## BEGIN
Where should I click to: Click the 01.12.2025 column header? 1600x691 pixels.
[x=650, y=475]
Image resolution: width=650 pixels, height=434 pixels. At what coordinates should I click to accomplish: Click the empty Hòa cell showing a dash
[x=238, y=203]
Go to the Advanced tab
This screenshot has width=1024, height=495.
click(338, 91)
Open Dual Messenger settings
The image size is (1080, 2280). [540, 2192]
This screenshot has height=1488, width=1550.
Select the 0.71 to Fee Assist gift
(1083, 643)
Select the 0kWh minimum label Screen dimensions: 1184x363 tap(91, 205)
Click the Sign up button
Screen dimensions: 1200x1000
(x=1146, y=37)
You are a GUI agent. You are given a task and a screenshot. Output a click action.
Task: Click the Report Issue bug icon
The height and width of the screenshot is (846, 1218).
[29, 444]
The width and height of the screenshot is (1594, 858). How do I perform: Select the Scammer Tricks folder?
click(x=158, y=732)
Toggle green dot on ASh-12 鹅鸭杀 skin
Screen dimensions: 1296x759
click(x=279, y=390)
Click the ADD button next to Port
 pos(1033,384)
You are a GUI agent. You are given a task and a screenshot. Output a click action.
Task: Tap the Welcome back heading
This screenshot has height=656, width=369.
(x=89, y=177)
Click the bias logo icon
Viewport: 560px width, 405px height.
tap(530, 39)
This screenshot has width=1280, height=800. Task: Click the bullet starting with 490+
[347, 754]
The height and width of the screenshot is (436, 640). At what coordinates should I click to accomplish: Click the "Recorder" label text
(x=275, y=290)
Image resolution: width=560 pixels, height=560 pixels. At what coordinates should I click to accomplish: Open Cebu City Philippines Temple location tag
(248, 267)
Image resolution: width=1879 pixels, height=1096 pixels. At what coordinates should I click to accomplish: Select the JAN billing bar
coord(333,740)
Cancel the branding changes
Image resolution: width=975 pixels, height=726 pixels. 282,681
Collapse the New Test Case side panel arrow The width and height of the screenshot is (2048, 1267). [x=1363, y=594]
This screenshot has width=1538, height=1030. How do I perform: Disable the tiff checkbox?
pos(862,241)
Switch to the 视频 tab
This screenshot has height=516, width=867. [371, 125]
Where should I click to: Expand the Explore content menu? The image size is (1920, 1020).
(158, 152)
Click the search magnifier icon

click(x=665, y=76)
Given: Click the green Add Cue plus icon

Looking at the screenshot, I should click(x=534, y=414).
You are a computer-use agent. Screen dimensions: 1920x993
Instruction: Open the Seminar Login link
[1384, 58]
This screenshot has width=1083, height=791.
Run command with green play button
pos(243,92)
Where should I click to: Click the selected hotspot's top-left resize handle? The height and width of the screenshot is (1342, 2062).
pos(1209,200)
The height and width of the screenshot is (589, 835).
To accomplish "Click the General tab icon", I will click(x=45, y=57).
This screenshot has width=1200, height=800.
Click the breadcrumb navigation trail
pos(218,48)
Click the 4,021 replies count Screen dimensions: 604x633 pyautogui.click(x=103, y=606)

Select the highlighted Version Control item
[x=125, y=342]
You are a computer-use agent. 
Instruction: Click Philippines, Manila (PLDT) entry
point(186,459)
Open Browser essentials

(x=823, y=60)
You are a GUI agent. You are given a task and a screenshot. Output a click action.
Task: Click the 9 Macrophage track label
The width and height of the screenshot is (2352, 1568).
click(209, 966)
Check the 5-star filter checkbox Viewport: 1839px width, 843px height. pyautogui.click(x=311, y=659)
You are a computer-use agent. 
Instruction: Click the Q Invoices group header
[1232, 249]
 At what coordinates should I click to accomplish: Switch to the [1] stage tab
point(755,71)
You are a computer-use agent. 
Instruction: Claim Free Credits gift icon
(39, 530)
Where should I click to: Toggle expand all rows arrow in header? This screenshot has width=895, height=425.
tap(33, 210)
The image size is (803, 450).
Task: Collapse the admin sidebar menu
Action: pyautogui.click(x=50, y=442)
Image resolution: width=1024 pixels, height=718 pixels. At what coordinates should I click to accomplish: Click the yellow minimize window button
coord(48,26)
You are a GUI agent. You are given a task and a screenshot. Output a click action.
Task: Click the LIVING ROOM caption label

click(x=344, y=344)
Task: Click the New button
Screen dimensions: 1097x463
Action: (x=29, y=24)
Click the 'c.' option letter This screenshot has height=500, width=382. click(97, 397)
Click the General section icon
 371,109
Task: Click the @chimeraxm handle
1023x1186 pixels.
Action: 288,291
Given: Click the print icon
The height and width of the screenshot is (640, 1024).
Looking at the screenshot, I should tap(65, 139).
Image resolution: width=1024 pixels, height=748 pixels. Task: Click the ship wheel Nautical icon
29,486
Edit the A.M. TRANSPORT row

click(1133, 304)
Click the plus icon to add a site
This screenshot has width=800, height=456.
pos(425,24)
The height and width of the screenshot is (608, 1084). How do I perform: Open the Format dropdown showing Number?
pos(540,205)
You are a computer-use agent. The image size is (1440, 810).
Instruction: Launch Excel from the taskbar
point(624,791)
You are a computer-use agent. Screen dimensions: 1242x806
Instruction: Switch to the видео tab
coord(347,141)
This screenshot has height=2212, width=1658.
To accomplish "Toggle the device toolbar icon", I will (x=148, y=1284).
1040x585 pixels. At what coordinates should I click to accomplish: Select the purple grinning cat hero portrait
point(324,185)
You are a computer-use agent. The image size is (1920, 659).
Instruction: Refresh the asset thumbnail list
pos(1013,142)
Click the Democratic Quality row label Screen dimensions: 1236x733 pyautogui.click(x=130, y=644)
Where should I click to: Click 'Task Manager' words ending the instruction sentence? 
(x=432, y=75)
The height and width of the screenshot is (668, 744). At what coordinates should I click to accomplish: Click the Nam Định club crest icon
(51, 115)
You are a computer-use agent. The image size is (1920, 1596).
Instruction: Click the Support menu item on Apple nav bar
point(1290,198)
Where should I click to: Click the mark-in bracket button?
## END
Problem requirements: Rewrite the rows starting at the one containing "Image resolution: width=560" and ending at the one containing "This screenshot has height=516, width=867.", with "branding" replaced by "theme" and nothing else changed.

Reply to the task:
Image resolution: width=560 pixels, height=560 pixels. At what coordinates should I click to accomplish: Open Cebu City Philippines Temple location tag
(248, 267)
Image resolution: width=1879 pixels, height=1096 pixels. At what coordinates should I click to accomplish: Select the JAN billing bar
coord(333,740)
Cancel the theme changes
Image resolution: width=975 pixels, height=726 pixels. 282,681
Collapse the New Test Case side panel arrow The width and height of the screenshot is (2048, 1267). [x=1363, y=594]
This screenshot has width=1538, height=1030. How do I perform: Disable the tiff checkbox?
pos(862,241)
Switch to the 视频 tab
This screenshot has height=516, width=867. [371, 125]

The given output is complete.